Your instructions: From the top of the records below, return each line exactly, ending with the line that contains "Given: Export results".

Data excerpts
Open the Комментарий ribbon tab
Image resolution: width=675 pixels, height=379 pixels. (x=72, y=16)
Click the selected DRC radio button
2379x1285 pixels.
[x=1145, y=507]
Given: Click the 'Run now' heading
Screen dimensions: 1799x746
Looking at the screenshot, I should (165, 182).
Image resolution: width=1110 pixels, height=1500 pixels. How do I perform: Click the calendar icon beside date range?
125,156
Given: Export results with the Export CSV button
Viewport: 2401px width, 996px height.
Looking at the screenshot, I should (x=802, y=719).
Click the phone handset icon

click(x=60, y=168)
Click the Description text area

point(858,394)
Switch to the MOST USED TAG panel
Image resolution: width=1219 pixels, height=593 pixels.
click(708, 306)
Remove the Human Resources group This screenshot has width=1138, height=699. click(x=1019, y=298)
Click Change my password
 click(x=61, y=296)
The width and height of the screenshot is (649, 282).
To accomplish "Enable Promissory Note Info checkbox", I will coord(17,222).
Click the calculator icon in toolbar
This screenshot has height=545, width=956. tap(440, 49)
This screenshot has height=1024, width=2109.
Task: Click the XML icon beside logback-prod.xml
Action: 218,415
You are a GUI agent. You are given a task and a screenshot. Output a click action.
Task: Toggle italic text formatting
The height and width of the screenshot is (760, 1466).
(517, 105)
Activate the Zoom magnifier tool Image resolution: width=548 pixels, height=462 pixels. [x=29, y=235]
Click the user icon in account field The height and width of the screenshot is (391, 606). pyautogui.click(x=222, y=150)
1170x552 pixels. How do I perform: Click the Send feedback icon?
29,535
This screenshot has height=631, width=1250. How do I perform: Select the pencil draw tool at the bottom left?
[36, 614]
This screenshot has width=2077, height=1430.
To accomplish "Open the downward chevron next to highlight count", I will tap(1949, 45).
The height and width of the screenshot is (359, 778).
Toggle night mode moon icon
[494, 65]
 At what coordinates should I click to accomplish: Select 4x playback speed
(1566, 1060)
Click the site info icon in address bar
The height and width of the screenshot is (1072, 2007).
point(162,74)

Result of the task:
Open the Комментарий ribbon tab
Image resolution: width=675 pixels, height=379 pixels. (x=72, y=16)
Click the selected DRC radio button
2379x1285 pixels.
[x=1145, y=507]
Given: Click the 'Run now' heading
Screen dimensions: 1799x746
Looking at the screenshot, I should (165, 182).
Image resolution: width=1110 pixels, height=1500 pixels. How do I perform: Click the calendar icon beside date range?
125,156
Given: Export results with the Export CSV button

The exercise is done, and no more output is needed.